LogExaminer

A comprehensive AWS-based log analytics platform built with Terraform and Kubernetes, designed for scalable log ingestion, processing, and analytics using Apache Spark, Iceberg, and ClickHouse.

🏗️ Architecture Overview

LogExaminer is a production-ready log analytics platform that provisions:

Compute: Amazon EKS cluster with managed node groups
Storage: S3 buckets for raw logs and Iceberg data warehouse
Database: RDS MySQL for Hive Metastore
Processing: Apache Spark 3.5.1 with Iceberg 1.6.1 for log ingestion and aggregation
Analytics: ClickHouse for high-performance log analytics
Container Registry: ECR repositories for custom Spark and Hive images
Networking: VPC with public/private subnets and VPC endpoints
Security: IAM roles with IRSA (IAM Roles for Service Accounts)

Key Components

Infrastructure Layer (Phase 1)

VPC & Networking: Multi-AZ VPC with optional NAT gateway and VPC endpoints
EKS Cluster: Kubernetes v1.33 cluster with two managed node groups:
- Spot instances for Spark executors (cost-effective workloads)
- On-demand instances for system components (reliability)
S3 Storage: Separate buckets for raw log ingestion and Iceberg warehouse
RDS MySQL: Managed database for Hive Metastore (compatible with Spark 3.5.1)
ECR Repositories: Private container registries for custom images

Application Layer (Phase 2 - Deployed)

Apache Spark 3.5.1: Distributed log processing with Iceberg integration
Hive Metastore 2.3.9: Metadata catalog compatible with Spark 3.5.1
Spark Operator: Kubernetes-native Spark job management
ClickHouse 23.8: High-performance analytics database with S3 integration
External Secrets Operator: AWS Secrets Manager integration

Log Processing Pipeline

Log Ingestion: Spark jobs that read raw logs (JSON/Apache format) from S3
Data Transformation: Parse and structure logs into Iceberg tables
Log Aggregation: Spark jobs for analytics and reporting
Real-time Analytics: ClickHouse for interactive log analysis

📋 Prerequisites

Required Tools

Terraform: >= 1.13.0
AWS CLI: For authentication and resource management
kubectl: Kubernetes command-line tool
Docker: For building and pushing custom container images
jq: JSON processor (required for image mirroring scripts)

AWS Environment Setup

Ensure AWS credentials are configured in your environment:

# Option 1: AWS Profile
export AWS_PROFILE=your-profile-name

# Option 2: Environment Variables
export AWS_ACCESS_KEY_ID=your-access-key
export AWS_SECRET_ACCESS_KEY=your-secret-key
export AWS_REGION=us-east-1  # Default region

Environment Variables

AWS_REGION: AWS region (default: us-east-1)
PROJECT: Project name (default: data-platform)

🚀 Quick Start Deployment

1. Initialize Terraform

make init

2. Plan Infrastructure Changes

make plan

3. Deploy Infrastructure (Phase 1)

make apply

4. Configure kubectl for EKS

make kubeconfig

5. Build and Push Custom Images

# Build and push all custom Docker images to ECR
make build-images

# Or build individual images as needed
make build-hive              # Hive Metastore
make build-spark-ingest      # Spark ingestion
make build-spark-aggregate   # Spark aggregation

6. Deploy Kubernetes Resources (Phase 2)

Kubernetes resources are already included in 06-kubernetes.tf.
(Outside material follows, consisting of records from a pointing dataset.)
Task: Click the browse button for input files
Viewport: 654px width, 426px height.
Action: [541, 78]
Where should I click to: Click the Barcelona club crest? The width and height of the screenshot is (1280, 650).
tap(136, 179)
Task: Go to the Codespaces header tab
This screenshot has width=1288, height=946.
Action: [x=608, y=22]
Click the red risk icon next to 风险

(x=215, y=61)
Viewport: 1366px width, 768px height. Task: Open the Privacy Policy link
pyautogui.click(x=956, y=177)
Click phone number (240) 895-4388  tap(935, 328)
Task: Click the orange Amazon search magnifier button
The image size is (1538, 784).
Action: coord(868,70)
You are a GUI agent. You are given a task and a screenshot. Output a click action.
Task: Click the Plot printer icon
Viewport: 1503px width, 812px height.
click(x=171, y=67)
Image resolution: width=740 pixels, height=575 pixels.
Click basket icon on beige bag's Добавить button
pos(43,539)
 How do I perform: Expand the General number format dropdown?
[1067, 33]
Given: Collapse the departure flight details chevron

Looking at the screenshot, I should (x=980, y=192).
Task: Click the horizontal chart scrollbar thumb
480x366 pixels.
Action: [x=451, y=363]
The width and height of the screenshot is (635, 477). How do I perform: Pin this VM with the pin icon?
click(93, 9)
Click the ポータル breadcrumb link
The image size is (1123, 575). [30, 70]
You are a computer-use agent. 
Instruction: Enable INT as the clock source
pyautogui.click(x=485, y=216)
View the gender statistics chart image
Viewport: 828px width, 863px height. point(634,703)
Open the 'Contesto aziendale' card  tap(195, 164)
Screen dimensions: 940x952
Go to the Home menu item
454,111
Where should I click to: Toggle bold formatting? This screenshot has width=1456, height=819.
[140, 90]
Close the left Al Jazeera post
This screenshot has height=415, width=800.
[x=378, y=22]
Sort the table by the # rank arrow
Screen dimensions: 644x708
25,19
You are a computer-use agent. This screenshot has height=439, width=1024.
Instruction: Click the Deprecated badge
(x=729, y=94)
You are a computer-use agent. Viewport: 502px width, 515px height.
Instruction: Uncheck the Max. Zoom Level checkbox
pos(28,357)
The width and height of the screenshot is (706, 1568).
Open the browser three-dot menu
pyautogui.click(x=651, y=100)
After Phase 1, simply run:

make plan
make apply

🛠️ Available Commands

Infrastructure Management

# Initialize Terraform workspace
make init

# Plan infrastructure changes
make plan

# Apply changes to AWS
make apply

# Destroy all resources
make destroy

Kubernetes Operations

# Configure local kubeconfig for EKS cluster
make kubeconfig

# Port-forward Hive Metastore (Thrift:9083)
make hms-port

Container Image Management

# Build and push all custom images (recommended)
make build-images

# Or build individual images
make build-hive              # Hive Metastore 2.3.9 (Spark 3.5.1 compatible)
make build-spark-ingest      # Spark ingestion with Iceberg 1.6.1
make build-spark-aggregate   # Spark aggregation for analytics

# ECR operations
make ecr-login              # Login to AWS ECR
make ecr-list               # List all ECR repositories
make ecr-images REPO=log-ingest-spark  # List images in specific repo

# Preview build operations (dry run)
make build-images-dry

⚙️ Configuration

Key Terraform Variables

Variable	Default	Description
`project_name`	data-platform	Project identifier for resource naming
`aws_region`	us-east-1	AWS deployment region
`eks_version`	1.33	EKS cluster version
`multi_az`	false	Enable multi-AZ deployment
`enable_nat_gateway`	false	Enable NAT gateway for private subnets
`create_vpc_endpoints`	true	Create VPC endpoints to reduce NAT costs
`node_size`	-	Instance type for executor nodes
`sys_node_size`	-	Instance type for system nodes

Application Configuration

spark_namespace: Kubernetes namespace for Spark applications (default: "spark")
hive_namespace: Kubernetes namespace for Hive Metastore (default: "hive")
clickhouse_namespace: Kubernetes namespace for ClickHouse (default: "clickhouse")
deploy_spark_jobs: Deploy production log ingestion/aggregation jobs
hive_metastore_image: Custom Hive Metastore container image
hive_metastore_replicas: Number of Hive Metastore replicas

Storage Configuration

s3_raw_bucket_name: S3 bucket for raw log ingestion
s3_iceberg_bucket_name: S3 bucket for Iceberg warehouse
Raw logs: Lifecycle transitions to IA after 30 days
Iceberg data: Read-write access for Spark jobs and ClickHouse

Database Configuration (Hive Metastore)

db_name: Database name for Hive Metastore (default: "hive_metastore")
db_username: Database username
db_instance_class: RDS instance class
db_allocated_storage: Storage size in GB

🔐 Security & IAM

IRSA Roles

The platform creates several IAM roles for secure service-to-service authentication:

External Secrets: Manages Kubernetes secrets from AWS Secrets Manager
Spark Applications: S3 access for data processing workloads
Cluster Autoscaler: EKS node scaling permissions
ClickHouse: Read-only access to data buckets

Network Security

Private subnets for EKS nodes and RDS
Security groups with least-privilege access
VPC endpoints to minimize internet traffic
Encrypted storage with AES-256

📊 Log Analytics Architecture

Data Flow Pipeline

Log Files (JSON/Apache) → S3 Raw Bucket → Spark Ingestion → Iceberg Tables → ClickHouse Analytics
                                          ↓
                                    Hive Metastore

Storage Layers

Raw Log Layer: JSON and Apache access logs stored in S3
Curated Data Layer: Structured logs in Iceberg format with partitioning
Metadata Layer: Hive Metastore for schema and catalog management
Analytics Layer: ClickHouse with direct S3 access for fast queries

Log Processing Jobs

1. Log Ingestion (`ingest-logs-spark351-prod`)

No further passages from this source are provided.